**PROBLEM REQUIREMENTS:**
Return exactly the lines that run from the one with "December 12, 2008 at 10:05 PM (74, 1954)" to the last line of the entries below, both included, and nothing else.

___ SOURCE MATERIAL

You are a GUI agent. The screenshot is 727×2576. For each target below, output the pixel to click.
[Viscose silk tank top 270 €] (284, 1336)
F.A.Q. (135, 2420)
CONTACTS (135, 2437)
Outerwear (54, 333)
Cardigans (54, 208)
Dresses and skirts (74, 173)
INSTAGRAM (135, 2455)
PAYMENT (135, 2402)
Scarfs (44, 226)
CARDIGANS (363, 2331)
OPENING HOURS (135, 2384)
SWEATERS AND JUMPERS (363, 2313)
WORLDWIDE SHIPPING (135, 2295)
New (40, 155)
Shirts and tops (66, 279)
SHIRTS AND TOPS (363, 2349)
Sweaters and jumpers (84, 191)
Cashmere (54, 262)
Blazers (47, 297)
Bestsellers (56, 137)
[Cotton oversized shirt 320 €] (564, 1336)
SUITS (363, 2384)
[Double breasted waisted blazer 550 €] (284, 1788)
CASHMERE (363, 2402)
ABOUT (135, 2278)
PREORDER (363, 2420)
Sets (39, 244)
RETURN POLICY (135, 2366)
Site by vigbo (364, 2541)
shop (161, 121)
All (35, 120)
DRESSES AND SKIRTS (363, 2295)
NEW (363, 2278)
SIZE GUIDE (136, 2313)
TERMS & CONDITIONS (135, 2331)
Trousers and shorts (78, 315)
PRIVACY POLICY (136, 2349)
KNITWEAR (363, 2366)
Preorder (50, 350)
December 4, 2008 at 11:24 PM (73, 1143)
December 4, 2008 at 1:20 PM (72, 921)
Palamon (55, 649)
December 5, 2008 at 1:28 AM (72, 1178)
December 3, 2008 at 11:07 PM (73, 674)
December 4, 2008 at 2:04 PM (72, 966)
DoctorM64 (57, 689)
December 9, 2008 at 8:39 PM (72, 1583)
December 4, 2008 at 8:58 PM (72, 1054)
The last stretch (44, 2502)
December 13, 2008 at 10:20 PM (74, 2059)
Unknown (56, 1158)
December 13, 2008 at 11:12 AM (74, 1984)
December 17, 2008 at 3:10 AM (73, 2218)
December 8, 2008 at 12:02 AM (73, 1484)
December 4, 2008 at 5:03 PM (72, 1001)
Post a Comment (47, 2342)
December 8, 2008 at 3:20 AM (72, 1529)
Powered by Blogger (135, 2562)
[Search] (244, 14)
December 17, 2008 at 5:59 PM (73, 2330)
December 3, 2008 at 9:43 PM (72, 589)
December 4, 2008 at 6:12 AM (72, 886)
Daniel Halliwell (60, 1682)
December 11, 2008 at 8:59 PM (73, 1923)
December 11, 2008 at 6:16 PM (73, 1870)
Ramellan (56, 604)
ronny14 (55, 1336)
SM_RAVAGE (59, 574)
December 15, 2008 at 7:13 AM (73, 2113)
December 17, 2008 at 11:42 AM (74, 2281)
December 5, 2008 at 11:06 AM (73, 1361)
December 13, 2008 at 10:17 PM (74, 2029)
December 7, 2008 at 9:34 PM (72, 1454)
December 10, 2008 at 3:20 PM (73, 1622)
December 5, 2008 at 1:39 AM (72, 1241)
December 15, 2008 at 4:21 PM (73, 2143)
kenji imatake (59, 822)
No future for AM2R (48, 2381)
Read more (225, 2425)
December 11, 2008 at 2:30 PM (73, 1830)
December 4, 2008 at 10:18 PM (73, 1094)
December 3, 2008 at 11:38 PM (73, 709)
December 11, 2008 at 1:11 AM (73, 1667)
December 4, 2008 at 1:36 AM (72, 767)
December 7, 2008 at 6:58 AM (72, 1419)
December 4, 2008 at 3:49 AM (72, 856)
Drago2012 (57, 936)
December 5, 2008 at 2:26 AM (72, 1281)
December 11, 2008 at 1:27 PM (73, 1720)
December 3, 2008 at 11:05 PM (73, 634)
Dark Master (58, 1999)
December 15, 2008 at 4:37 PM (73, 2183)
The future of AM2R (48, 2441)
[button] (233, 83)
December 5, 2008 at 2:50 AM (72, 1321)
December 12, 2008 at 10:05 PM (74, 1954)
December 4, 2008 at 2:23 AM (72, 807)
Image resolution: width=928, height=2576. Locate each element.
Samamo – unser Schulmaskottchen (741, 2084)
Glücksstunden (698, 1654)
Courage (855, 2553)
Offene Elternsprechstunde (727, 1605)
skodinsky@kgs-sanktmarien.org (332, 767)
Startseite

______

**SOLUTION:**
December 12, 2008 at 10:05 PM (74, 1954)
December 4, 2008 at 2:23 AM (72, 807)
Image resolution: width=928, height=2576. Locate each element.
Samamo – unser Schulmaskottchen (741, 2084)
Glücksstunden (698, 1654)
Courage (855, 2553)
Offene Elternsprechstunde (727, 1605)
skodinsky@kgs-sanktmarien.org (332, 767)
Startseite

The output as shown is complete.